OPTIM and PY ellipsoids tutorial
GMIN: Find some minima
First run GMIN to find the global minimum and a high energy minimum (or any two stationary points).
OPTIM: Finding a single pathway
Input:
- odata has lines like in GMIN's data file to specify potential, energy criteria, etc.
- NEWCONNECT (to specify attempt to connect POINTS and finish)
- BFGSMIN (to specify minimizer)
- BFGSTS (to specify transition state search)
- PATH # (to specify number of slices along path for rbpath.xyz if a connection is found)
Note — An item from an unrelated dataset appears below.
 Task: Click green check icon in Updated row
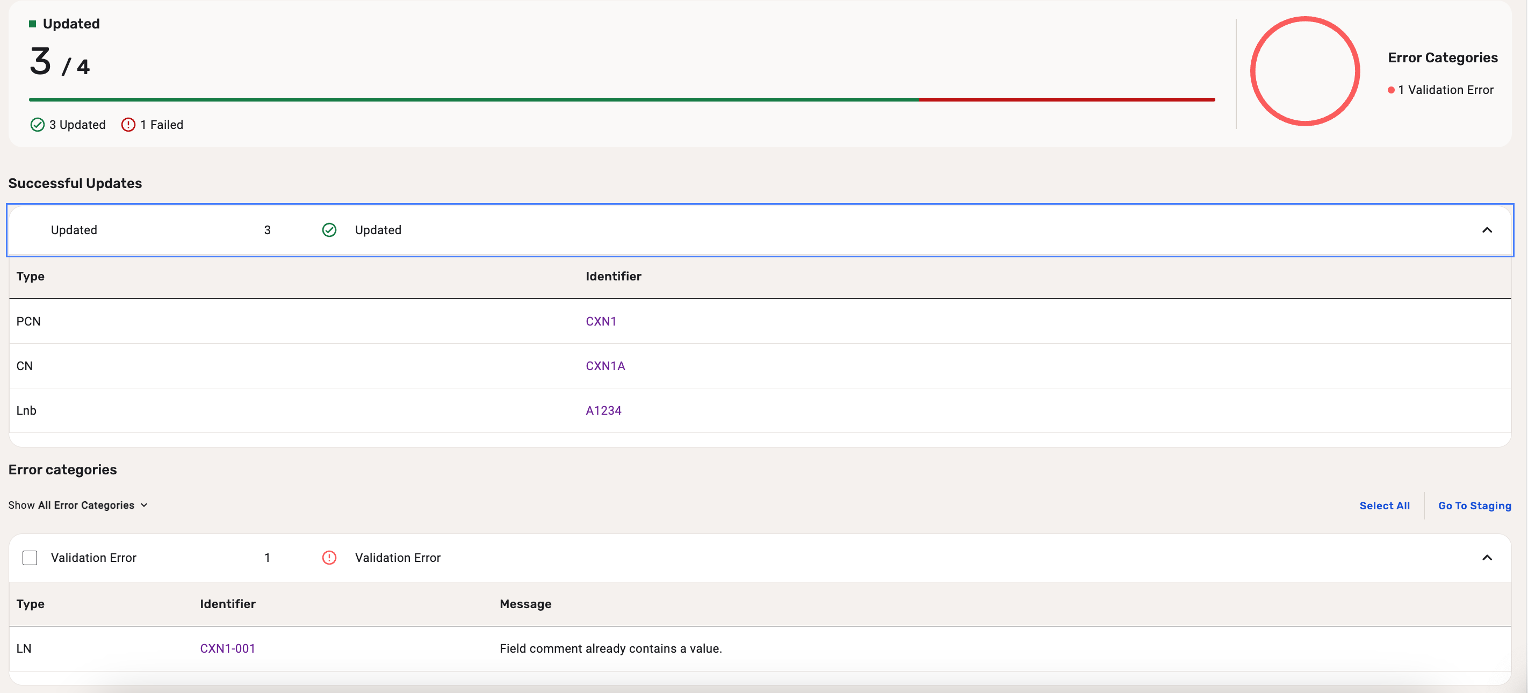point(329,230)
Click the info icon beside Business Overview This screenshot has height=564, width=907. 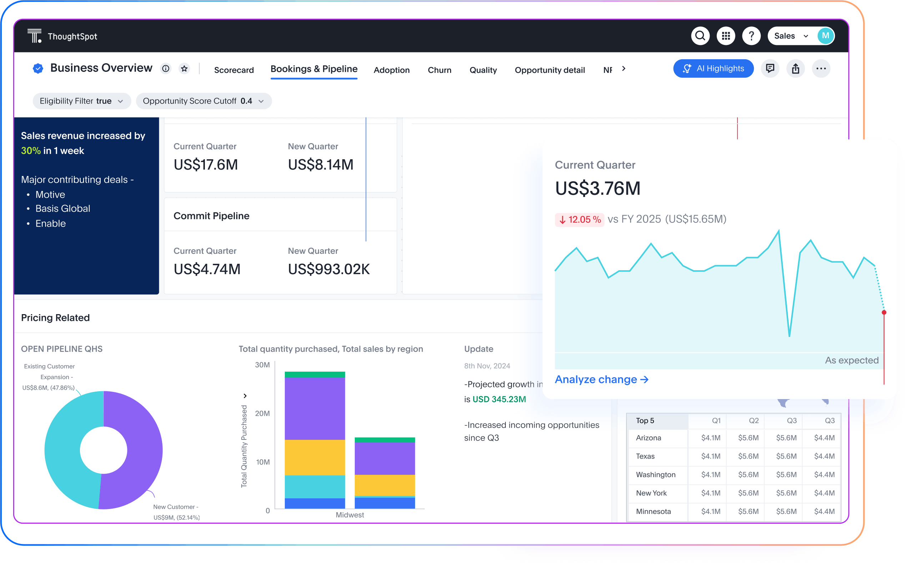coord(166,69)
- NEBK # (adjusts the spring constant in the elastic band)
- RBSYM (need file rbsymops to specify symmetry operations, see below)
- DUMPALLPATHS (if you need to make a database; creates path.info)
- DIJKSTRA -- DIJKSTRA 0 for calculations of constants along a connected pathway; DIJKSTRA EXP for finding a path; DIJINITSTART n can also be used to finding a path
- CYCLES -- 0 for DIJKSTRA 0, non-zero otherwise. I use CYCLES 1000 when I want something to run until I stop it.
- lots of other lines
- POINTS followed by lines started by PY with the starting geometry
- finish -- has finishing geometry (no PY atom labels)
- perm.allow -- for identical rigid bodies, need "1 / N 0 / 1 2 ... N". This file cannot be omitted for rigid body setups.
- pysites.xyz
- rbsymops -- has syntax: [number of operations] / [blank line] / [x] [y] [z] [deg] / ..., where xyz is the axis of rotation and deg is the rotation angle in degrees. I've never gotten rbsymops to behave to my satisfaction!
Output from running OPTIM:
- EofS -- energy as a function of integrated path length for first pathway found
- EofS.1, ... -- like EofS for other paths found
- energies -- contains energy values dumped by DEBUG
- min.data.info -- empty unless DUMPDATA is specified in odata.start and odata.finish
- odata.read -- possibly obsolescent; used for IO with programs that use OPTIM
- path.1.xyz, ... -- like rbpath.xyz but for the other pathways from EofS.1, ...
- path.info -- contains stationary points and transition states in PATHSAMPLE format
- path.xyz -- empty when using MULTISITEPY, since the data is placed instead into rbpath.xyz
- points -- dumped coordinates from DEBUG (?)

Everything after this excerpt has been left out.